KAMBARA+ was founded in 2015 after her retirement from ODC Dance as a vehicle to produce her choreography, focusing on producing dance performance experiences that cultivate a sense of belonging. KAMBARA+ defines equity as belonging. As a creative partner in the studio, performer, or in the audience, belonging is the bridge built to narrate and perform new dynamic works. In her choreographic work, Kambara is interested in the authentic voice of the body and its inherent identity in performance. She focuses her choreography on diverse cultural, economic, and ethnic differences by creating space for empathy and dialogue. In a world becoming alarmingly more conservative and segregated, taking time to create with a diverse cast is her way of preserving optimism as dance can represent the ineffable resiliency of the human spirit to continue in the face of uncertainty.
Currently Kambara is curating a dance performance series at the Asian Art Museum responding to the varied diasporic histories within the Asian American community. She is finishing the final months of the 4th cohort of Association of Performing Arts Professionals Leadership Fellows, a program co-directed by Kenneth Foster and Krista Bradely. She is also a lead artist for Hope Mohr Dance's Bridge Project and leads Aesthetic Shift, a yearlong Community Engagement Residency. Aesthetic Shift is an exchange between dance educators, social justice activists, dancers and choreographers dedicated to interrogating and analyzing the overlap between equity values, creative practices, and organizations.
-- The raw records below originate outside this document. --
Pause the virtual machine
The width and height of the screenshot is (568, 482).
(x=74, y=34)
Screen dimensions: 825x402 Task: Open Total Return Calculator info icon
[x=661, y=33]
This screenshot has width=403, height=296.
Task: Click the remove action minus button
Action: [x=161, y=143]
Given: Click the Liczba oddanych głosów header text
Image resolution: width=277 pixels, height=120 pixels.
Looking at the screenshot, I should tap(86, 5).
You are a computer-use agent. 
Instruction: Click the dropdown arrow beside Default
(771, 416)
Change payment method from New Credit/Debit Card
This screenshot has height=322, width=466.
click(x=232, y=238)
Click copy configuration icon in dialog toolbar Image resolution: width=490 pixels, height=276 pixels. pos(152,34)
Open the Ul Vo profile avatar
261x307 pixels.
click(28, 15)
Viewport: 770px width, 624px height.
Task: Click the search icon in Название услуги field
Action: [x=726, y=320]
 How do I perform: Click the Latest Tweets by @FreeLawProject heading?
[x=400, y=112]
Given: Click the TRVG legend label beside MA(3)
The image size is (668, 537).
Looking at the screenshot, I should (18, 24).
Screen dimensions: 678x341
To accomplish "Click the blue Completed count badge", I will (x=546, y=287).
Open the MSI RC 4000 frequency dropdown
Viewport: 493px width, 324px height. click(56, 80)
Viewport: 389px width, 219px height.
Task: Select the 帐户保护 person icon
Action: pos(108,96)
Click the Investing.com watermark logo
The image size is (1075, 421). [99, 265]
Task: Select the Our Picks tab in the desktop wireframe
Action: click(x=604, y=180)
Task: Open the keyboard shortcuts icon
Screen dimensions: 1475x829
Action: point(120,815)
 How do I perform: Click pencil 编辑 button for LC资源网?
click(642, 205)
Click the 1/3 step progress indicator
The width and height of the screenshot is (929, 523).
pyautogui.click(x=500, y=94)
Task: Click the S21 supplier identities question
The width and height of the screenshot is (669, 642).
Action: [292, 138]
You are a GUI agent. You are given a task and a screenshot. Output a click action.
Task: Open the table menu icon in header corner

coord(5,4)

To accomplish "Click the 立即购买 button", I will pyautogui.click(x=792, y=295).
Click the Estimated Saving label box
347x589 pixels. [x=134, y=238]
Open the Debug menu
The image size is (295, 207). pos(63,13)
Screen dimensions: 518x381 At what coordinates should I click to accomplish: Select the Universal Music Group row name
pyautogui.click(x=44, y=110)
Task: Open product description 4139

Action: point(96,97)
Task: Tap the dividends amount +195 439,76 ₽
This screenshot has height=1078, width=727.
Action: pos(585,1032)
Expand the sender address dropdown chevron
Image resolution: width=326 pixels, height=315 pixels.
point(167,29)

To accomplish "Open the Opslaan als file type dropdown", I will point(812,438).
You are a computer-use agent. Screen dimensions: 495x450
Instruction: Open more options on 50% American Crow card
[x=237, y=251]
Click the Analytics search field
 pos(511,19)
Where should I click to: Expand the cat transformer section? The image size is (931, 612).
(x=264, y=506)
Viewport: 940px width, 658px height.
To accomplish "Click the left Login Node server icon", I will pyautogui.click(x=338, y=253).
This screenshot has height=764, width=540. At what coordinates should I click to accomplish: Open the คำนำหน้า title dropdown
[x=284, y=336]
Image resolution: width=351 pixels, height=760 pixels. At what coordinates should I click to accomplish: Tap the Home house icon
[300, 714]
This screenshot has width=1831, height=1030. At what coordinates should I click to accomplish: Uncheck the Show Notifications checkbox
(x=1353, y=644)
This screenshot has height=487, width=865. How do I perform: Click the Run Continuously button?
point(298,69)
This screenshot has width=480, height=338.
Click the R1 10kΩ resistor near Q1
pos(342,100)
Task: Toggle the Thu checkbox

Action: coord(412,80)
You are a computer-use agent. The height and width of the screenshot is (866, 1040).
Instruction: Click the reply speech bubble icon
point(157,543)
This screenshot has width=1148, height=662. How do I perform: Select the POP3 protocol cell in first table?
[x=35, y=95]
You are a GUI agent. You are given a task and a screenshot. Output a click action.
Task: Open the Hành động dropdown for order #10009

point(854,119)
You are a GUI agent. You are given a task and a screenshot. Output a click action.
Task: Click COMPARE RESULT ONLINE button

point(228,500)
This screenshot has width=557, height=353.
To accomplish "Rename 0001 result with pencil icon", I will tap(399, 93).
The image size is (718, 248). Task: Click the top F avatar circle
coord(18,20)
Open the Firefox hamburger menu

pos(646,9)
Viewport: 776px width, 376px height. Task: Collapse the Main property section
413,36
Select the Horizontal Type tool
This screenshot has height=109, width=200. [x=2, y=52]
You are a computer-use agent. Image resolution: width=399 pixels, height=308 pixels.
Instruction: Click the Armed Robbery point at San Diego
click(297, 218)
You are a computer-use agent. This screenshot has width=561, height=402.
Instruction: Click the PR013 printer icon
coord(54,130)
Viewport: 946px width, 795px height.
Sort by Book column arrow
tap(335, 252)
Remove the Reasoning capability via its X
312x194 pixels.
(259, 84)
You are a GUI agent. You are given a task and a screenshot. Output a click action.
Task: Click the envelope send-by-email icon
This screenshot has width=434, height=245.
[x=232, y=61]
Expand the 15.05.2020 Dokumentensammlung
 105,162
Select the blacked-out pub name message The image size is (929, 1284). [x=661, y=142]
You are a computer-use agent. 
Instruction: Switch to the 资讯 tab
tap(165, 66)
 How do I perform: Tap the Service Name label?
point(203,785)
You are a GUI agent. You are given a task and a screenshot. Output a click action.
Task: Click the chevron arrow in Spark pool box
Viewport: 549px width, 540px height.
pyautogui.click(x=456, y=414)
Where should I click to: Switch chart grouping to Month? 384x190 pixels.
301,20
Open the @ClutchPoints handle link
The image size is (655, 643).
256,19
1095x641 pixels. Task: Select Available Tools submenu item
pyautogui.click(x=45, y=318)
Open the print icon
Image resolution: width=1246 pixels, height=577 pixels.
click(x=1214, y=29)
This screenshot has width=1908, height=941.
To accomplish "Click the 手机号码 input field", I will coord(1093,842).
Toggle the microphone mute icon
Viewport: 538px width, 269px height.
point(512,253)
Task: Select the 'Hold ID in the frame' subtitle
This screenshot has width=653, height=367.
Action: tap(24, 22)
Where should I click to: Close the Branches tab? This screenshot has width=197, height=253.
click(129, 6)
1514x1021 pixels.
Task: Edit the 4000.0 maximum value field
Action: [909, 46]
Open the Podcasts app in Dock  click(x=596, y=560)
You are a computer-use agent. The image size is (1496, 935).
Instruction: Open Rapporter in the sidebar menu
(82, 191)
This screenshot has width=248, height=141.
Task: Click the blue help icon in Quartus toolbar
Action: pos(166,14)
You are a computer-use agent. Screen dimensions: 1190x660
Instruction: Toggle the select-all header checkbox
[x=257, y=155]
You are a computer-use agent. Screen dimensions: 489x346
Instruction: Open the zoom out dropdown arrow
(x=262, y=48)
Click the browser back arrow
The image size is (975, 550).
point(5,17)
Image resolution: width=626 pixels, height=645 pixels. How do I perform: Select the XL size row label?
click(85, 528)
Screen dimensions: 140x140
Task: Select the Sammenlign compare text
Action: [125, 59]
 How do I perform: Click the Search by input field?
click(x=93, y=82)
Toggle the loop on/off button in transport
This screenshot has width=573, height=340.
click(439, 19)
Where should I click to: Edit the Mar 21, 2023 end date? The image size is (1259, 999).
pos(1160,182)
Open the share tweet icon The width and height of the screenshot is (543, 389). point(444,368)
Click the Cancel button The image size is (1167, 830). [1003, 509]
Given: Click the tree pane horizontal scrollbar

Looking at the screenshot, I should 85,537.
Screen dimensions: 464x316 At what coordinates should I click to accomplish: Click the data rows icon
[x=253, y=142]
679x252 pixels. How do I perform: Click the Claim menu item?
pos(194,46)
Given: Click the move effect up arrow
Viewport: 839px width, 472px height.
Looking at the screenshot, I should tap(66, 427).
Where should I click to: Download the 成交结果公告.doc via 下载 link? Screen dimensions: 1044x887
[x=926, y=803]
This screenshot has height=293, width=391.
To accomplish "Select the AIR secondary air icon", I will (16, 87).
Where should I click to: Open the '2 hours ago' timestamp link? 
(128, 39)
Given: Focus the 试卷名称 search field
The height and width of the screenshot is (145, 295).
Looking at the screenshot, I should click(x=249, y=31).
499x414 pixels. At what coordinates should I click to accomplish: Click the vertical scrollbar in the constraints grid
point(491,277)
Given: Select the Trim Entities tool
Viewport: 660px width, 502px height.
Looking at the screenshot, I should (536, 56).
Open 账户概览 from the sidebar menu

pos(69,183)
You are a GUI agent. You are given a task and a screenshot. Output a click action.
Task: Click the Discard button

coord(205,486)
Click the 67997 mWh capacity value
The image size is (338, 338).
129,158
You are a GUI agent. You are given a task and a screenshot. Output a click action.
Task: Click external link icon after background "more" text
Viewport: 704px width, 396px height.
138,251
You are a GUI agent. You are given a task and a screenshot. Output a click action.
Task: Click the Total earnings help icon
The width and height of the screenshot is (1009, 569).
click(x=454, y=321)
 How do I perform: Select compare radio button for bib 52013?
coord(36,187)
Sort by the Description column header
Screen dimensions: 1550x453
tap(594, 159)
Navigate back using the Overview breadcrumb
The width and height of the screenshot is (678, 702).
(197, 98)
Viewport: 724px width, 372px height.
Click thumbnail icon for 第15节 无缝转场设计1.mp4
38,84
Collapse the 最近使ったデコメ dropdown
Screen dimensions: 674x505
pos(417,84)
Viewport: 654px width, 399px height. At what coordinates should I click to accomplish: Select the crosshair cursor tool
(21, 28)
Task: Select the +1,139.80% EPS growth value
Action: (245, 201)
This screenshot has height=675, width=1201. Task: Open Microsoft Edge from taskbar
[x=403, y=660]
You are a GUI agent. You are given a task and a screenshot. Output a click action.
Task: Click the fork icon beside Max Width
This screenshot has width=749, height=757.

About the Japanese Arts Network: The Japanese Arts Network (JA-NE) is a national resource for artistic collaboration and connection based out of Denver, CO. We provide access to resources and develop programs and platforms that support and strengthen visibility for JaJA (Japanese and Japanese-American) Artists in America who create with ‘cultural intention’ and are vital to society. We are dedicated to bringing together artists, communities, and stakeholders by celebrating and advancing Japanese arts experiences in America.